ライターの森鷹久氏が、「オミクロン株なんて大したことない」と言いつつ感染した飲食店主の後悔と不安を聞いた。
「オミクロン株なんて、風邪と一緒だろう? マスコミが煽りすぎるからいけないんだ」
2021年末に訪れた東京都内の飲食店で、店の経営者である藤原哲さん(仮名・40代)は筆者にこう言い放った。
筆者が一応「マスコミ」側であることも承知した上での発言であることは明白で、当然居心地は悪かったが、
忌憚なき「マスコミ批判」は、藤原さんの本音であることもまた事実だった。
その後、オミクロン株の感染者が増え、都内では1日に1万人以上の感染者が出るなど過去最多を記録。
飲食店は、またもや「時短営業」などの制限を要請されるなどし、経営者らからは不満の声が相次いでいる。
そんな折、藤原さんからきた連絡は、筆者にとっても意外なものだった。藤原さん自身がオミクロン株に感染してしまい、
仕事を休むだけでなく、家族全員が感染し社会と完全に切り離された、そう落胆していたのだ。
「オミクロンは単なる風邪でしたか?」と、意地悪な質問をしてみたが、電話口の藤原さんは意気消沈といった感じで、言い返すこともできない様子だった。
「いや……確かにオミクロンは風邪というか、そんな生やさしいものではなく、インフルエンザに近い。
熱は39度まで上がり、咳も頭痛もひどい。倦怠感が抜けず、悪寒がするので布団から出られない」(藤原さん)
現時点で、藤原さんの感染ルートははっきりとしていない。いや、保健所に問い合わせても「今は感染ルートの追跡は行っていない」と言われるばかりで、
もし自身の濃厚接触者がいた場合は、藤原さん自身で連絡するよう指示されただけ。そのことに初めは憤慨していたというが、現実に起こったことに打ちひしがれていたと漏らす。
「コロナが風邪、というのは正直なところ今もそう思っているし、自分の症状はインフルエンザそのもので、やはりきつかった。

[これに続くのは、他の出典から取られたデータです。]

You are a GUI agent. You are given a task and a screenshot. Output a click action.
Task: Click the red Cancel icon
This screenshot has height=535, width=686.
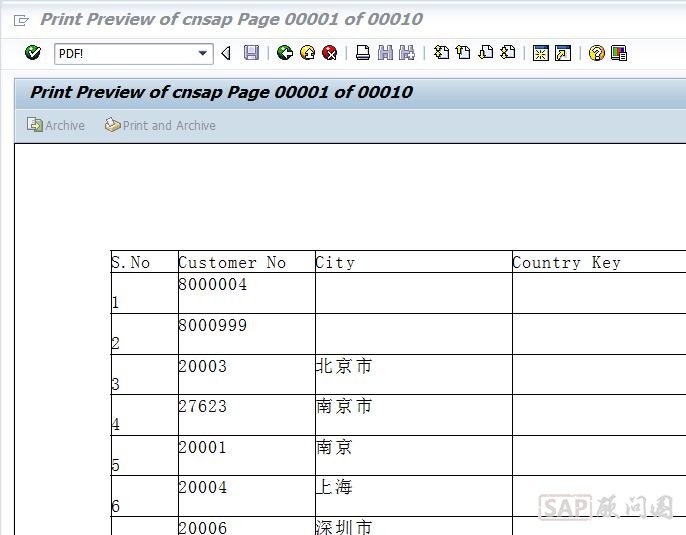pyautogui.click(x=329, y=53)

それ以上に大変だったのは、職場にも家族にも、そして子供達にも大きすぎる影響を与えてしまったことです」(藤原さん)
何よりも深刻だったのは、藤原さんの感染が発覚したことで、同居する家族が濃厚接触者と認定されたこと。
息子は今年中学3年生で高校受験を控えていたが、濃厚接触者ということで、私立高校の受験が予定通りにできなかったのだ。

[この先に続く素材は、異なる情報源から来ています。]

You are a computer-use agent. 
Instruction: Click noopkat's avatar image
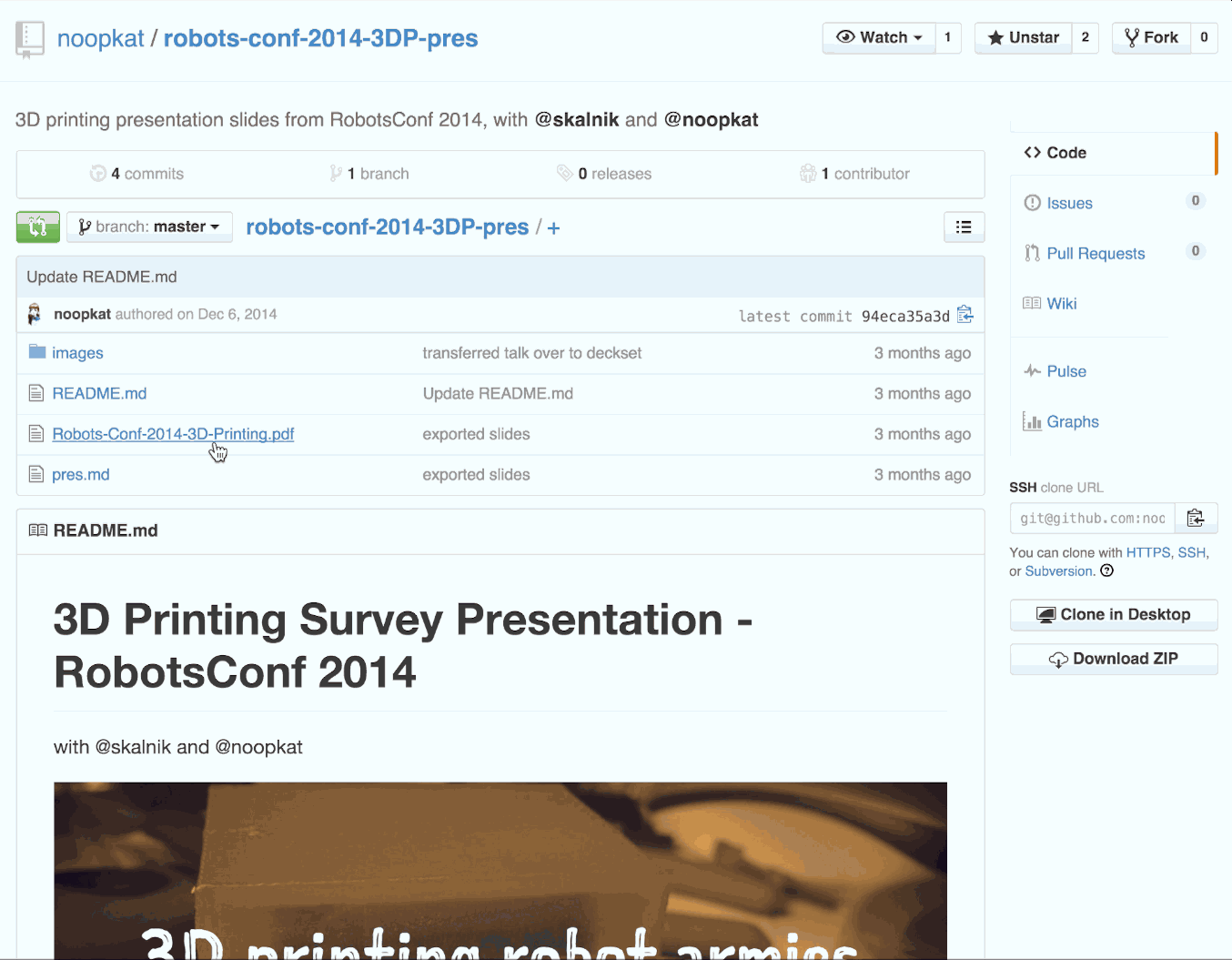click(x=35, y=314)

「私立はあくまでも公立校の滑り止めでしたが、息子はかなりショックを受けていた様子です。
ちょうど、若い世代の感染者数が増えたことで、受験日は別に設定されたのですが、親父のせいだと思っているに違いありません。
息子の前でも『コロナなんか大したことない』と話していたのに、大したことになってしまった」(藤原さん)
受験資格を失ったのではなく救済措置があったのが救いだが、子供の進路に関わる重大事に発展してしまったのだから
「大したことない」などとは口が裂けても言えない。だが、自身の店で、客に向かって「コロナなんて気にしない」と豪語するのは気持ちがよかったし、客も大いに納得してくれていた。

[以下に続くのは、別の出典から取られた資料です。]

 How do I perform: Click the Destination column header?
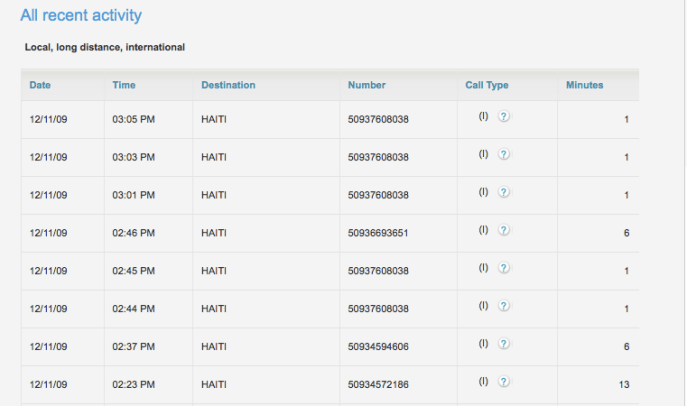pyautogui.click(x=228, y=85)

万一感染したとしても、店は部下に任せれば事足りるし、ホテルなり実家に帰省し、一週間ほど休めば済むだけの話。
そう考えていたが、そこから家族を含めた身の回りの人々の事情についての思慮がスッポリ抜けていたのだと後悔する。
「結局、俺がコロナは大したことないと言い続けても、そういう人たちが大勢周りにいたとしても、実際に感染してしまえばどうしようもなくなる。
コロナは風邪、インフルと同じだとは思いますが、インフルであっても仕事や学校を休まざるを得ないし、感染しないよう注意するものですよ。